▸ Reading passage
# Text cleaning heuristics
This script shows how to clean the newspaper corpus very conservatively. Nothing is done to correct OCR mistakes, we only aim to remove obvious OCR noise and text that is not in Swedish.

In [1]:
import re
import fasttext

The input file is text file with empty lines between documents.

In [2]:
with open('/data/corpus-v2/small_news.txt') as f:
    contents = f.read()

docs = contents.split('\n\n')

We use the [fasttext language identification model](https://fasttext.cc/docs/en/language-identification.html) in order to tell whether a document is in Swedish or not. 

In [3]:
model_path = "/home/elena/Workspace/news/lid.176.bin"
model = fasttext.load_model(model_path)



In [4]:
def lang_id(doc):
    text = doc.replace("\n", " ")
    lang = model.predict(text)[0][0]
    if "sv" not in lang:
        return False
    else:
        return True

We count the numbers, letters, spaces and punctuation in the text. Numbers and punctuation ("other") we consider as junk, i.e. not text, and if the ratio of junk to letters is higher than a certain threshold (in this case 0.5) we consider the text as waste.

▸ Set task A
In the text-cleaning notebook, which kinds of characters does the script count in the text?
▸ Set task B
Pick up the text-cleaning notebook after its last sentence and keep writing.
Nothing in the records is needed for these tasks.

▸ Material shown
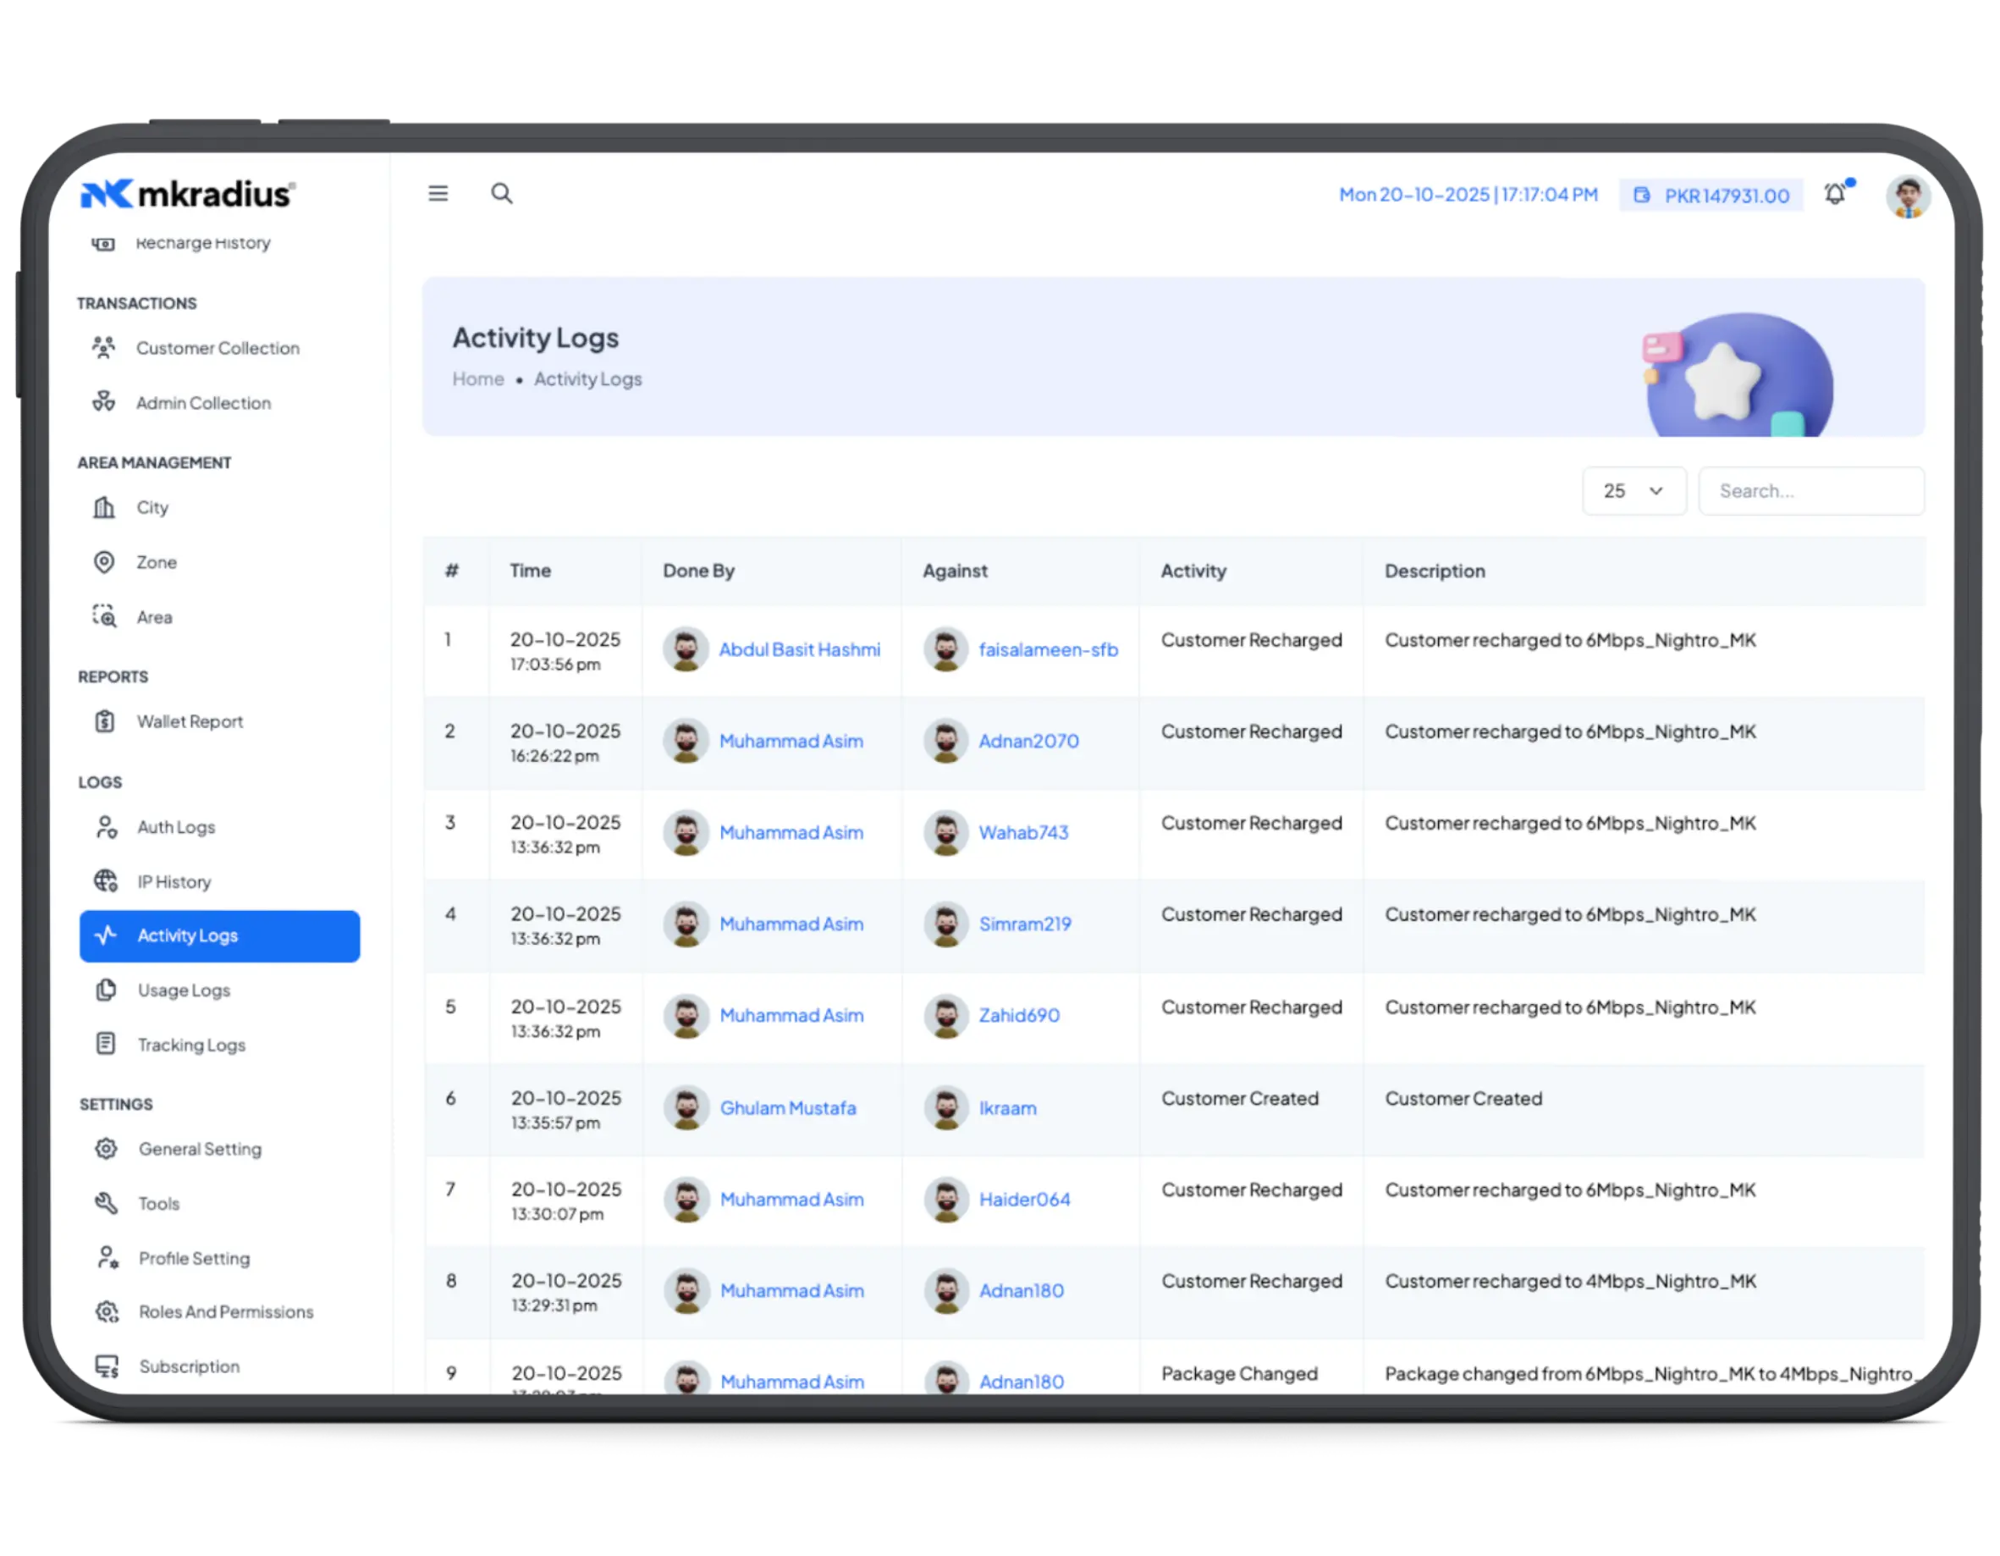Image resolution: width=2000 pixels, height=1556 pixels.
Task: Click the IP History globe icon
Action: pyautogui.click(x=105, y=881)
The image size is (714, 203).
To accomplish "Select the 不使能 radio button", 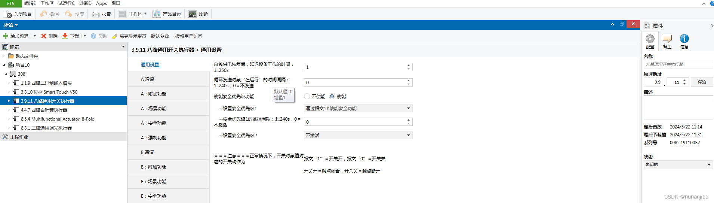I will [x=307, y=96].
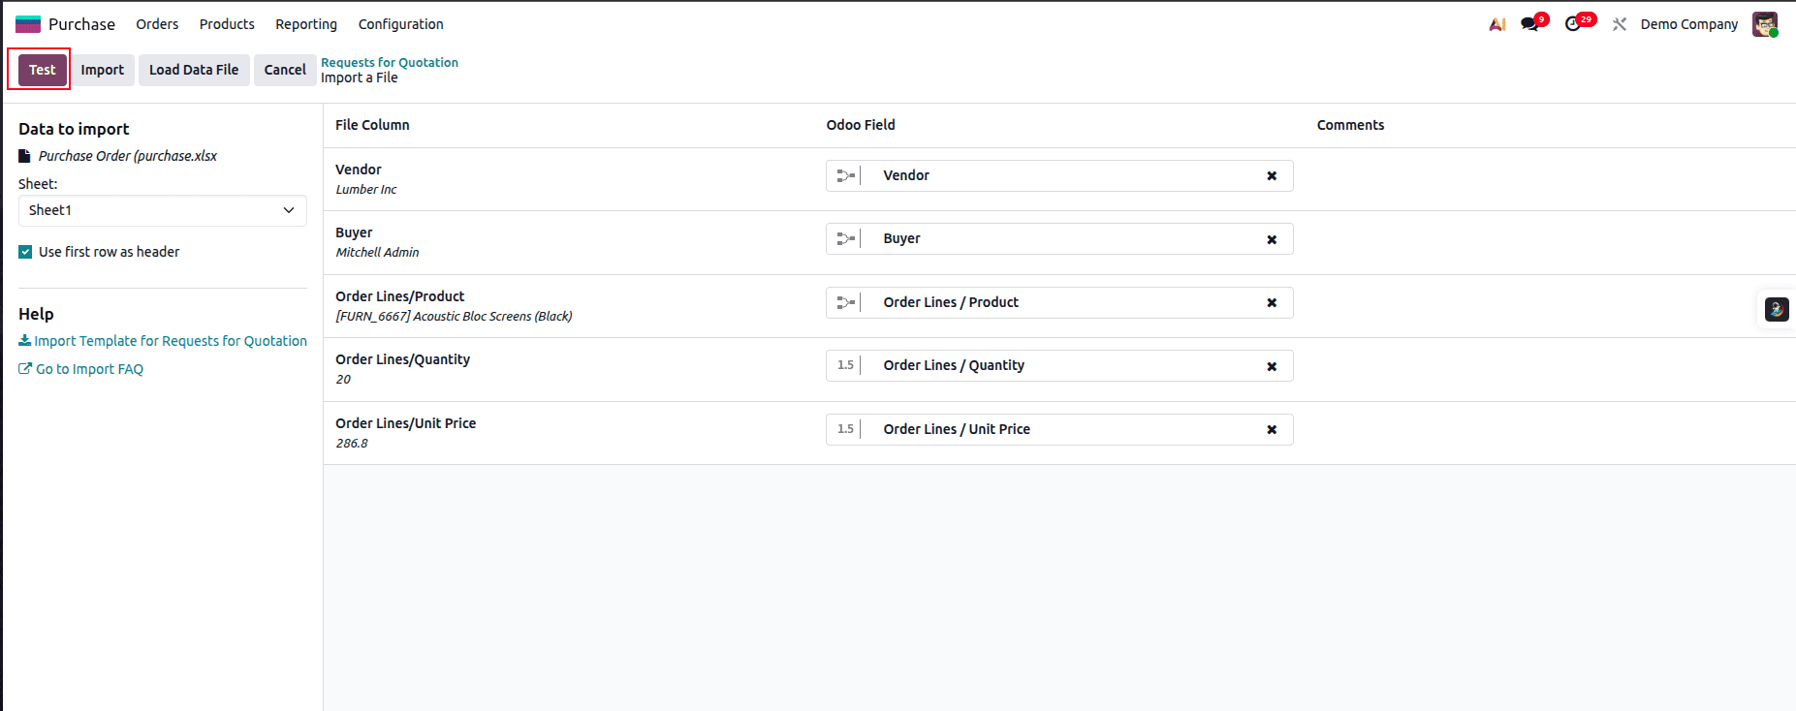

▸ Response A
Numbers, letters, spaces, and punctuation.

▸ Response B
In [5]:
def count_char(doc):
    numbers = 0
    letters = 0
    spaces = 0
    other = 0
    for c in doc:
        if c.isalpha():
            letters += 1
        elif c.isdigit():
            numbers += 1
        elif c.isspace():
            spaces += 1
        else:
            other += 1
    return numbers, letters, spaces, other

In [6]:
def letter_ratio(doc):
    numbers, letters, spaces, other = count_char(doc)
    try:
        junk = numbers+other
        if junk/letters > 0.5:
            return False
        else:
            return True
    except ZeroDivisionError:
        return False

We substitute sequences of punctuation marks and spaces that are longer than 3 characters with only the first occurrence.

In [7]:
def reduce_punct(doc):
    doc = re.sub(r'([^a-zA-Z0-9\s] ?){3,}', r'\g<1>', doc)
    return doc

The following function deals with repeated characters. We make a distinction between OCR material and natively digital material. For the OCR material, repetitions are likely to be OCR mistakes since newspapers and other publications rarely contain colloquial language. In this case we simply remove the sequence of repeated characters. For digital material, expecially social media text, repetitions can be intentional as a feature of informal language, for example "sååååååå kul!", so we don't delete the whole sequence and we substitute it with only one occurrence instead.

In [8]:
def reduce_seq(doc, ocr):
    if ocr == True:
        doc = re.sub(r'([a-zA-ZäöåÅÖÄ])\1{3,}', '', doc)
    else:
        doc = re.sub(r'([a-zA-ZäöåÅÖÄ])\1{3,}', r'\g<1>', doc)
    return doc

In [9]:
clean_docs = []
waste = []

for doc in docs:
    if lang_id(doc) and letter_ratio(doc):
        doc = reduce_punct(doc)
        doc = reduce_seq(doc, True)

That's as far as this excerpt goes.